Majority of those who spoke to Crazy Monday believe they were born gay as they were never attracted to women, even when they were teenagers. They, however, say they would rather sleep with partners they love rather than cold strangers they meet on the streets. They only do this out of necessity. At the same time, some Muslim religious leaders have been encouraging youth to round up gay sex workers out and beat them. “We operate in fear even as our numbers keep on swelling.”
His sentiments were echoed by Taib Abdulrahman of the Mombasa based Reach-Out Center Trust, an organisation that rehabilitates drugs addicts. He says some of those who resort to drugs are gay men, out to vent out the frustrations they get on the streets.
“We have rehabilitated several men who have sex with men (MSMs) and the tales they give will shock you. Some are not in the streets out of choice and that is why they end up using drugs to drown their sorrows,” he notes.
Taib says his organization has been partnering with other institutions like the Kilifi-based Kenya Medical Research Institute Wellcome Trust to help MSM drug addicts out of the streets. A recent report released by the research centre showed that surprisingly some of these male prostitutes are in heterosexual relationships and therefore put the lives of their female partners at risk. “Some come here with sexual transmitted diseases some in advanced levels because they fear going to hospitals due to the stigma of their work. It is not so rosy out there as some might purport,” he explains.

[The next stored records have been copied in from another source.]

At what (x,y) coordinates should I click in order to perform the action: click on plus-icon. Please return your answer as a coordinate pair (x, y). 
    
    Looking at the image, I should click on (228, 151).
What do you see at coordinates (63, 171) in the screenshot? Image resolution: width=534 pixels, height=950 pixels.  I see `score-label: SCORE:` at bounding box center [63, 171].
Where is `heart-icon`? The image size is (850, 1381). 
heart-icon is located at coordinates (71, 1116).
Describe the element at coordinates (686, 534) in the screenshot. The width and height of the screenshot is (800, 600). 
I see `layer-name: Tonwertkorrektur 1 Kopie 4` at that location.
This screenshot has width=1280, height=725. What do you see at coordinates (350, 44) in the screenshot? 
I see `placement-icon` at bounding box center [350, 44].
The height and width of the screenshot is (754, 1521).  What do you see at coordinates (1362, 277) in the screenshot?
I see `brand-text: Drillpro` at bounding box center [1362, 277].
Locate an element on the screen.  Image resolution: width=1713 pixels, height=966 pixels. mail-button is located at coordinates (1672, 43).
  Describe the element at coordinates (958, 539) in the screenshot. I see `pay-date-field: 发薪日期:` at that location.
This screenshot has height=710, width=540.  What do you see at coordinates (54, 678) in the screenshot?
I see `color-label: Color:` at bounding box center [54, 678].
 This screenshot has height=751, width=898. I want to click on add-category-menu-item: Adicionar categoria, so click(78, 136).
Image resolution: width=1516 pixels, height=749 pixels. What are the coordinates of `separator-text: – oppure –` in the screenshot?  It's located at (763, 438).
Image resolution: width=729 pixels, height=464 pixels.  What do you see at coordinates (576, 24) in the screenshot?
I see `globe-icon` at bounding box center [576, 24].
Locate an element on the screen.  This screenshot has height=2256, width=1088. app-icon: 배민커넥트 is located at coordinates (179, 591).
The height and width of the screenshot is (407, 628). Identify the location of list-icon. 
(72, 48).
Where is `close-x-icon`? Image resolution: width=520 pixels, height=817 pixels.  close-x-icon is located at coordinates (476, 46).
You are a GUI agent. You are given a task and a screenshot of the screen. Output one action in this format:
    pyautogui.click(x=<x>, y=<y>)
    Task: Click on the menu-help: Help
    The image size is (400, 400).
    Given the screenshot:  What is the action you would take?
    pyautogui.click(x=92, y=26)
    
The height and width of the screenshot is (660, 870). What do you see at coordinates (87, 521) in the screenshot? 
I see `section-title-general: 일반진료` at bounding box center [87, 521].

According to statistics from the National Aids Control Council about 2,853 people living with HIV/Aids in Mombasa County die annually. Taib, however, says that HIV prevalence is high among women as compared to men, adding that the male sex workers are very vulnerable to infection because most of their customers refuse to use protection.
According to the NACC, there are 65,785 people living with HIV and Aids in Mombasa County and 2,067 new HIV infections. Taib says the MSMs contribute significantly to these statistics.
Homosexuality is not new in the Coast region and was even existent in the pre-colonial period. Amir Mohamed a local poet and historian explains that during this period, in Lamu, a Swahili town north of Mombasa, boys dressed as women, performed a striptease and then paired off with older men from the audience.
“Homosexuality was, during this period, accepted, at times looked at as stupid, pointless (because there could be no children) and it was even laughed at but rarely was it frowned upon and it was certainly not prosecuted,” he added. As they say, we are yet to see the worst.